Conversely, most fans at home dread Sunday Night Baseball. It might be because they have to wait until 8PM to watch their team play and it keeps them up later than they'd like. It's probably not because it overlaps with Law and Order SVU or Extreme Makeover: Home Edition or Million Dollar Password, although that might be part of it. It doesn't matter to Yankees fans that the team gets national exposure, because if anything, there's already too much of that. I think you know where I'm going with this.

Jon Miller and Al Michaels are both smooth and competent play by play guys who do their job and set the table the Joe Morgan and John Madden, respectively. For all the fun that people have at Madden's expense, I think most can agree that that his understanding of the game of football runs far deeper than the average fan's, even if in his effort to transmit it, all the clumsy chuckles and "booms" get in the way. That has never seemed to be the case with Joe Morgan. Plenty of man hours have been dedicated to explaining how and why Morgan is a terrible baseball analyst and an even worse broadcaster. He's overly nostalgic and unabashedly anti-intellectual and it comes across crystal clear in every broadcast, but I think the real difference between the two guys comes down to the differences between the sports.

Baseball is easy to digest because it unfolds slowly in front of you, one play at a time. The average viewer doesn't need to have an RBI double to left center broken down by the TV crew in order to understand what is happening. The best broadcasters provide context when it's necessary, but otherwise step aside and let the game unfold. Each play in football, on the other hand, occurs like an explosion, while the announcers work frantically in between snaps to piece together what happened.
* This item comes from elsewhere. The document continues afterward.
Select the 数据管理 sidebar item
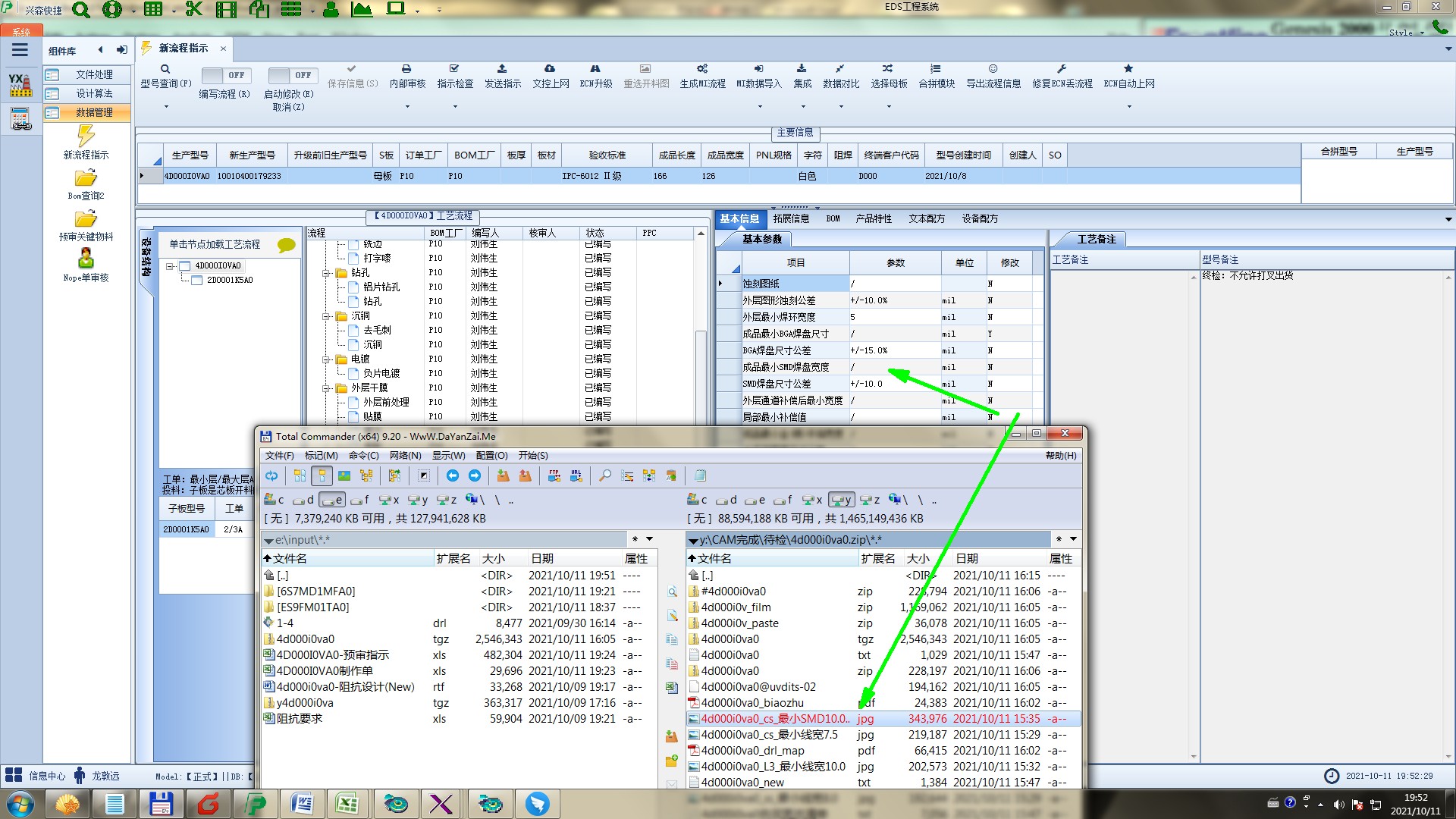The image size is (1456, 819). point(94,112)
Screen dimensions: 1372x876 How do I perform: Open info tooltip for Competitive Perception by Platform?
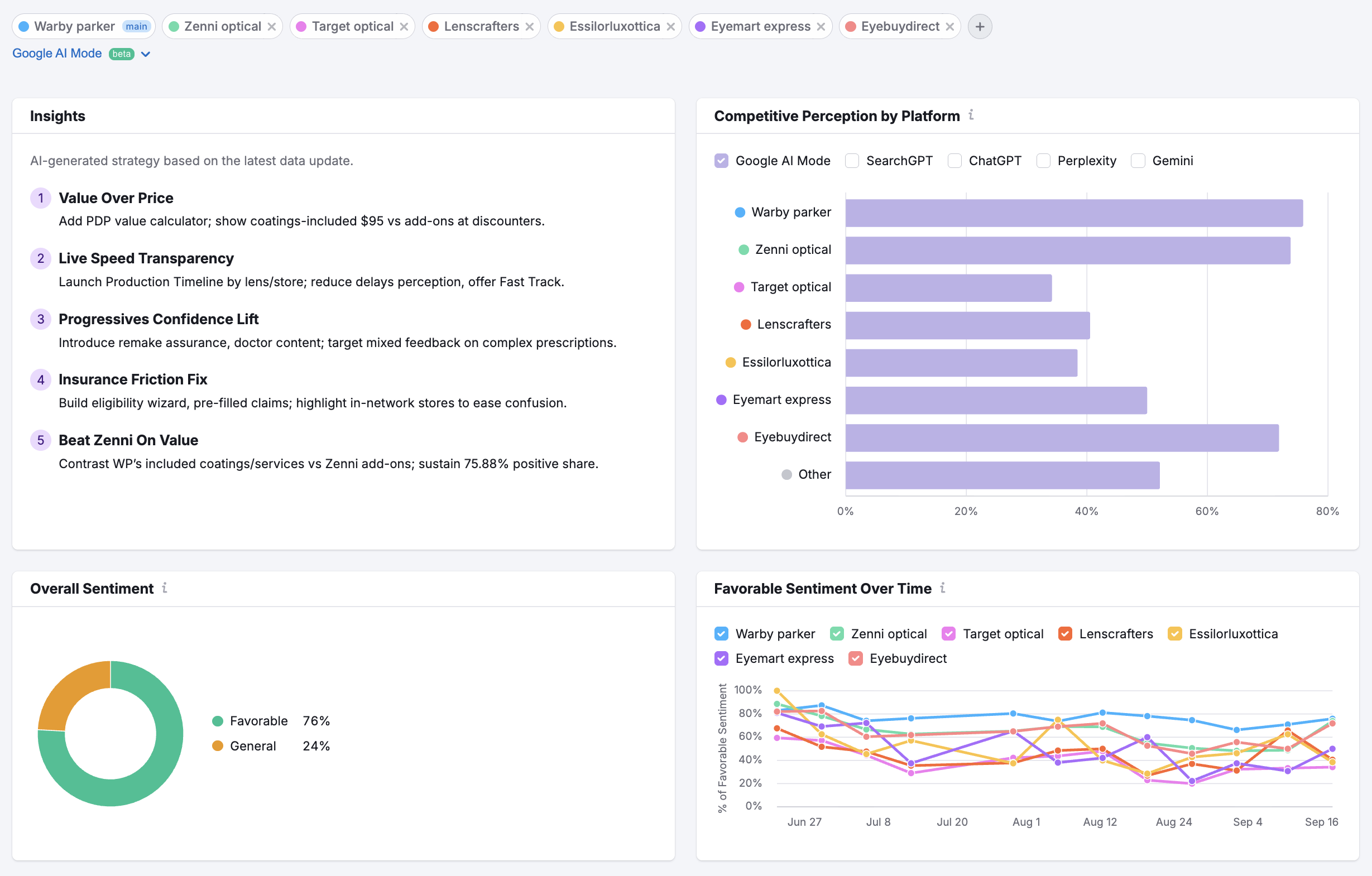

Since baseball is played 6 or 7 days a week, fans are much more familiar with the team than the broadcast team who is stopping by to do just one game. The context is far more important to fans and the Sunday Night Baseball crew, as it is currently composed, it's terrible at providing any sort of valuable insight as to how this game fits into the season thus far. Instead Morgan tries too often to relate what's happening to his own playing experience and the newly added Steve Phillips offers insipid big picture "insights" that are either factually incorrect or painfully obvious to any regular follower of either of the teams involved.

Yes, the broadcast is meant for a national audience, but it's at the expense of the fans of the teams on the field. I'm not Michael Kay's biggest fan, but listening to a Yankee game with him behind the mic is infinitely more enjoyable than one with the ESPN crew.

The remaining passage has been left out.